Colleen Mondor reviews Kittyhawk Down by Garry Disher in the Spring 2007 edition of "Eclectica Magazine" (about half-way down the page). The reviewer calls it a "classic police procedural" which "works very well": "Kittyhawk is a relatively dark tale with more than one murder and even a missing child worked into the breakneck plot. Along the way author Garry Disher reveals much about each of the cops, including who is having a family crisis, who is having a personal financial crisis and who is having questions about his manhood and morality. Pile on all of that Challis and his own romantic issues and you might wonder how Disher holds together so many different characters with so many different problems. Fear not, though -- he's just doing something that very few mystery authors do; he's giving the reader a team approach for the good guys as they face a slew of seemingly unrelated crimes perpetrated by an unknown number of bad guys."

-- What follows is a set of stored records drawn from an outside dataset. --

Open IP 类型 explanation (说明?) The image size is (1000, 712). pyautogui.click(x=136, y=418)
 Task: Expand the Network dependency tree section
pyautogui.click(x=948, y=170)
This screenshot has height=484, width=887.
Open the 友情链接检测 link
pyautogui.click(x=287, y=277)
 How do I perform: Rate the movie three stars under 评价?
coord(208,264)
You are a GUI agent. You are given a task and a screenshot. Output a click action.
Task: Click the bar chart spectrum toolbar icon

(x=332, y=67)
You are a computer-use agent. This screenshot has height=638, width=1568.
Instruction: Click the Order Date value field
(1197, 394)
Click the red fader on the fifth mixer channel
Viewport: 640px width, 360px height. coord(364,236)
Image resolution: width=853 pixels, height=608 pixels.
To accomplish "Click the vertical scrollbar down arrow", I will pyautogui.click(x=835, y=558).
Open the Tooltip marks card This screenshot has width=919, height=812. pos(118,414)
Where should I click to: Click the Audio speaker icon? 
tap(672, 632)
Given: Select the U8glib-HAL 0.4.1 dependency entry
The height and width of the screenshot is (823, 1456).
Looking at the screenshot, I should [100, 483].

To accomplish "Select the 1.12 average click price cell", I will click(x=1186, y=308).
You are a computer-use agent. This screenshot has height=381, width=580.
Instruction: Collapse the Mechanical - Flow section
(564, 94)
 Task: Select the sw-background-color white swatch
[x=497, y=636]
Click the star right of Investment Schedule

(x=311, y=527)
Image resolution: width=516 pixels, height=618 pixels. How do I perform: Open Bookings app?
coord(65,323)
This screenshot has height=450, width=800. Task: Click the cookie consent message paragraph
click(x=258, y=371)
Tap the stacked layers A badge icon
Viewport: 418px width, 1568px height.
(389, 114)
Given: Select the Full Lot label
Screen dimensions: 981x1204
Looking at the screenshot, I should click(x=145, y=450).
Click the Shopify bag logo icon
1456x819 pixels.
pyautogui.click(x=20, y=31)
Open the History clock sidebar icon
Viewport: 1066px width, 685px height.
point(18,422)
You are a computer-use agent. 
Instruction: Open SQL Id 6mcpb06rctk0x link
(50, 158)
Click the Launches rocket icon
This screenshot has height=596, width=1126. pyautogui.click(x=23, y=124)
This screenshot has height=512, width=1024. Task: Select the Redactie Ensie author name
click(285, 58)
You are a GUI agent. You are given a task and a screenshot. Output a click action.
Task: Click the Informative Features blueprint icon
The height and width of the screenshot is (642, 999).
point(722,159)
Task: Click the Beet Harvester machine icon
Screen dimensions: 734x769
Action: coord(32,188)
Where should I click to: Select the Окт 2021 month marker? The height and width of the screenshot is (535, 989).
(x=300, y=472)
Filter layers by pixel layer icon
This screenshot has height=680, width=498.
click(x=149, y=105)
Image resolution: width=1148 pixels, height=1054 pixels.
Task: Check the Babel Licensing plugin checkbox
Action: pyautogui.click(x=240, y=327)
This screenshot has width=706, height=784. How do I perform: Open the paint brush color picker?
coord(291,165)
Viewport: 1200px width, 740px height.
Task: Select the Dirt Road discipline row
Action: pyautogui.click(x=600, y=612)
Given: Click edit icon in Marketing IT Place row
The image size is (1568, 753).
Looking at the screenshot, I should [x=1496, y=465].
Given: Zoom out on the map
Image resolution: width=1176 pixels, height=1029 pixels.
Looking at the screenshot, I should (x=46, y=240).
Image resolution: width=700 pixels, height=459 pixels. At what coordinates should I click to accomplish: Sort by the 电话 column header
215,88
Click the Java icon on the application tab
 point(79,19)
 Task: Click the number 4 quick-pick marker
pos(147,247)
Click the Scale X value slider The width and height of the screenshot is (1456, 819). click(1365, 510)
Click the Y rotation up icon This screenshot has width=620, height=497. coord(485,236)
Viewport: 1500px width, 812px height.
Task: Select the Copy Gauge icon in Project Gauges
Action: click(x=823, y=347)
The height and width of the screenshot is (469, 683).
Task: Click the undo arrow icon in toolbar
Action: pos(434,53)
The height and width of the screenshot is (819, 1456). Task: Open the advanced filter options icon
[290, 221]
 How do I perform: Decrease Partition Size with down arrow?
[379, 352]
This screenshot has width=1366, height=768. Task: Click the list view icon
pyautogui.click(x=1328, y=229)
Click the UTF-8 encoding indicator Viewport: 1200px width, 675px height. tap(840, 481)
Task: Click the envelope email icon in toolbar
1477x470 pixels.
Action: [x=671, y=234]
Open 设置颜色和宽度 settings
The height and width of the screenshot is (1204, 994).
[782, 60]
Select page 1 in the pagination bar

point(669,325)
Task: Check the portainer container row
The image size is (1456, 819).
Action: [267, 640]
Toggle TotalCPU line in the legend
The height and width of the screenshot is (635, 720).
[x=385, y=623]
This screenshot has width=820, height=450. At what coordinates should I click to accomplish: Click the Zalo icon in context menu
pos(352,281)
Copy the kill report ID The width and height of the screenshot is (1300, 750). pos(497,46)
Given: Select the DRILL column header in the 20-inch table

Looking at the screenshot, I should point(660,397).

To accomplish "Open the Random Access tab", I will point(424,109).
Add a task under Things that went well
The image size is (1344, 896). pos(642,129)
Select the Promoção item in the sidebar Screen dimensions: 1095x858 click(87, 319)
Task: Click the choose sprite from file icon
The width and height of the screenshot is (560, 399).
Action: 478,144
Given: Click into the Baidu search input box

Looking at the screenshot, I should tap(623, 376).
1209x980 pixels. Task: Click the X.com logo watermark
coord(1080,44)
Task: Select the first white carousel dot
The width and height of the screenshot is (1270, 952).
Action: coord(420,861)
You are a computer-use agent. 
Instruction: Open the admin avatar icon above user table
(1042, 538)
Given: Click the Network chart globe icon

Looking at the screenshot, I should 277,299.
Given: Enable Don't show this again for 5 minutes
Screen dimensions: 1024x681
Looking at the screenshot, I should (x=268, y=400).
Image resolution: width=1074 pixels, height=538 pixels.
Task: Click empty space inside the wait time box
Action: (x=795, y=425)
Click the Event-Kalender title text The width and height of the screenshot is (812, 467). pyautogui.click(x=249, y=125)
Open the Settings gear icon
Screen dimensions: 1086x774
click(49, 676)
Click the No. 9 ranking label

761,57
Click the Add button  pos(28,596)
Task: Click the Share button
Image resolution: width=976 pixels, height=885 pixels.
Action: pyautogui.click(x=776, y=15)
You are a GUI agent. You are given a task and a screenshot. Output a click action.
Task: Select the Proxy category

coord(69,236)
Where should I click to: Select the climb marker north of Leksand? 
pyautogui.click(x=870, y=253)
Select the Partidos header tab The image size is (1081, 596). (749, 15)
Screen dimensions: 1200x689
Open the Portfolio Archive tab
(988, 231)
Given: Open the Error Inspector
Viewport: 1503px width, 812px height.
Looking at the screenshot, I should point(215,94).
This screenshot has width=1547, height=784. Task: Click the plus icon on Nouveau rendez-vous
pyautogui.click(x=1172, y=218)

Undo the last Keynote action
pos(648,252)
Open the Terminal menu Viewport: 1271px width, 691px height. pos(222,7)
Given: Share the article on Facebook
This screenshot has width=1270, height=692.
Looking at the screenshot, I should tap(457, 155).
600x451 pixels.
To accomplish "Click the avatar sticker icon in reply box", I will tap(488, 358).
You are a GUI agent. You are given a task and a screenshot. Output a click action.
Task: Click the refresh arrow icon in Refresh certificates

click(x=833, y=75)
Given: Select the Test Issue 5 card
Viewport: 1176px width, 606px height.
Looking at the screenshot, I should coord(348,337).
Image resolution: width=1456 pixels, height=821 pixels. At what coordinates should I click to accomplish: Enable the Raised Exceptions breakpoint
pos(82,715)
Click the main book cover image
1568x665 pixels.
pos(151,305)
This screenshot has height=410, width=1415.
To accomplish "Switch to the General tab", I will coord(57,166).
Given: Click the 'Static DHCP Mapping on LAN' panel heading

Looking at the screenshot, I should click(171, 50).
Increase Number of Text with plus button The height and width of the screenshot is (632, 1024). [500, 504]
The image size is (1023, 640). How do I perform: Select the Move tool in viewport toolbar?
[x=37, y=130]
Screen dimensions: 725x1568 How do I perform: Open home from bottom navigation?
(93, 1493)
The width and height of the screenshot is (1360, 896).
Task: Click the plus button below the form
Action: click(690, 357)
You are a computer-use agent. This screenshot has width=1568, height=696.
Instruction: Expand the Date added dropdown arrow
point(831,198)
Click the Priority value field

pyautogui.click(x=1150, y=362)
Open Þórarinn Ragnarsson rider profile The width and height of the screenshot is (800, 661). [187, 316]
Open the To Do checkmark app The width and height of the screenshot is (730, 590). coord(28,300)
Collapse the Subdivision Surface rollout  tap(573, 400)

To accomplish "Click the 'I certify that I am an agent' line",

Two Australian sf novels are reviewed by Sue Bursztynski, Prisoner of Quentaris by Anna Ciddor, and Hal Spacejock #3: Just Desserts by Simon Haynes. Both are books in continuing series, with the only difference being that the Quentaris novels are written by a number of different authors. Of Ciddor's novel, Bursztynski says: "The entire series is great fun and the book covers feature gorgeous art by Australia's top cover artists. It introduces children to fantasy without patronising them. Best of all, the books are stand-alone and don't have to be read in any particular order...This is a delightful addition to the series. Children love series fiction and there are, so far, nearly two dozen in this one. They are not only a good introduction to fantasy, but a good introduction to the authors, if the young readers haven't discovered them yet." Hal Spacejock is, as you might expect, a comic sf series in a mildly "Red Dwarf" vein, peopled by space truckers, robots, and human baddies: "The universe of this series features no super-villains in breath-masks, no Dark Lords trying to take over the universe or Imperial Storm Troopers, only multimillionaires trying to become even wealthier and the thugs they employ to help them in their plans to rip off everyone. People are still people and just as likely to be fooled. All Hal wants, in this book, is a cup of coffee and a sweet snack, but it's not to be."
In "The Guardian", Peter Conrad reviews Richard Flanagan's latest, The Unknown Terrorist, and finds that, while it doesn't change the landscape of the novel like the author's Gould's Book of Fish, it "is an exercise in genre fiction - a thriller that, I am glad to say, happens to be genuinely thrilling."
Tom Keneally's The Widow and Her Hero is rated below his best by Ed Lake in "The Telegraph": "Keneally can be a bit of a hack, and his work here bears marks of haste...Even so, the novel comes off. It evokes something of the magnificence of heroism, and more of its awfulness. For that, it deserves a salute."